EXCERPTED TEXT section start

Power output and maximum power point of a solar panel.
As can be seen from the graph, if this particular system starts drawing over about 33V at 7A, the net power output starts decreasing.

 

On the ground, the MPP of a solar panel can be calculated and the system can be optimised to draw maximum power. The problem is that the MPP is highly dependent on the temperature of the panel, and in the vacuum of space where temperature differentials from shade to sun can be as high as 300°, this becomes a huge problem.

Enter MPPT, or the ability to track exactly where the maximum power point is, and adjust the system accordingly so we are squeezing every watt of power we can get out of the panels. The way this is achieved is through Pulse Width Modulation. By adjusting the duty cycle of the output, we can effectively control how much current and voltage we draw, and ensure that we are drawing the correct amount in order to be at or sufficiently near the Maximum Power Point.

Block Diagram of the Maximum Power Point Tracking (MPPT) system.

This is a block diagram of the MPPT Implementation we’re currently testing. At the moment, our panels will supply us with about 4.5V. The grey SM72445 box is the brains of the MPPT system, and provided with current and voltage output information, it adjusts the duty cycle of the square wave in our DC/DC converter. After being boosted to 9V, the system can charge all the batteries onboard the satellite and ensure that it never goes without power!

EXCERPTED TEXT section end
DATA PROVIDED section start

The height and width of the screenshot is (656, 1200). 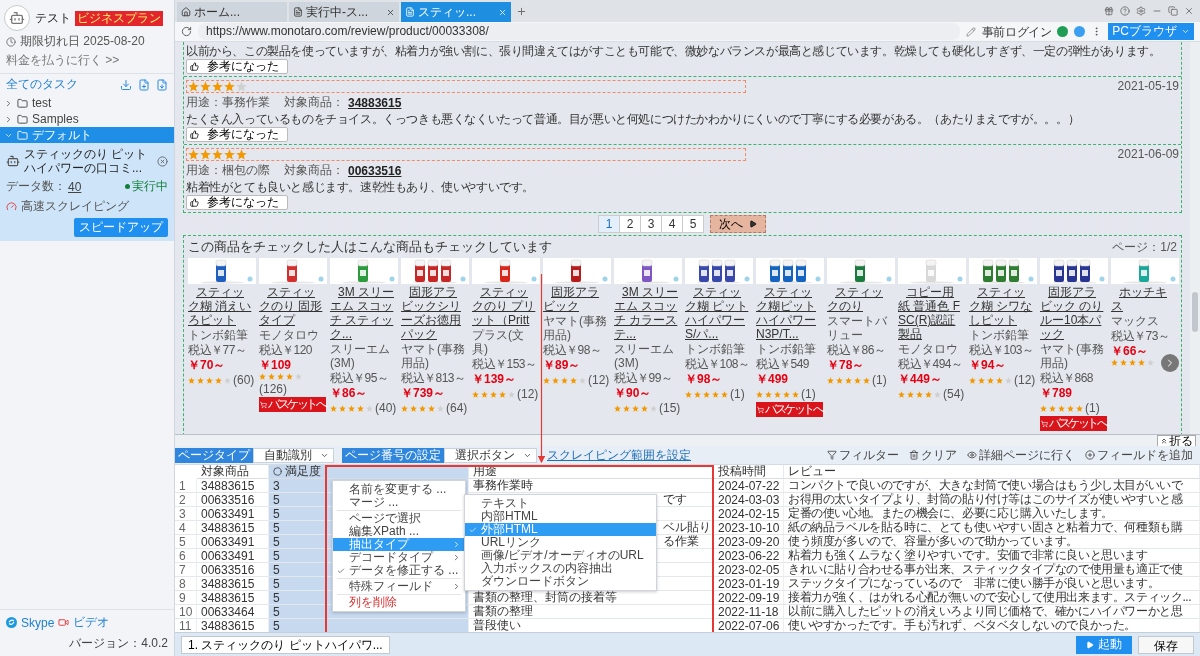 What do you see at coordinates (162, 84) in the screenshot?
I see `file-icon` at bounding box center [162, 84].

DATA PROVIDED section end

TASKS TO PERFORM:
1 > Answer the following from the text on maximum power point tracking.
(a) At roughly what voltage and current does the net power output of the system in the graph start decreasing?
(b) Through what technique is maximum power point tracking achieved?
(c) To what voltage is the panel output boosted before it charges the batteries?
2 > Quote the passage of the text on maximum power point tracking between "As can be seen" and "a huge problem.", inclusive.
Rely solely on the text about maximum power point tracking; the data are not relevant here.

SOLUTIONS TO THE TASKS:
1 >
(a) About 33V at 7A.
(b) Pulse Width Modulation.
(c) 9V.

2 >
As can be seen from the graph, if this particular system starts drawing over about 33V at 7A, the net power output starts decreasing.

 

On the ground, the MPP of a solar panel can be calculated and the system can be optimised to draw maximum power. The problem is that the MPP is highly dependent on the temperature of the panel, and in the vacuum of space where temperature differentials from shade to sun can be as high as 300°, this becomes a huge problem.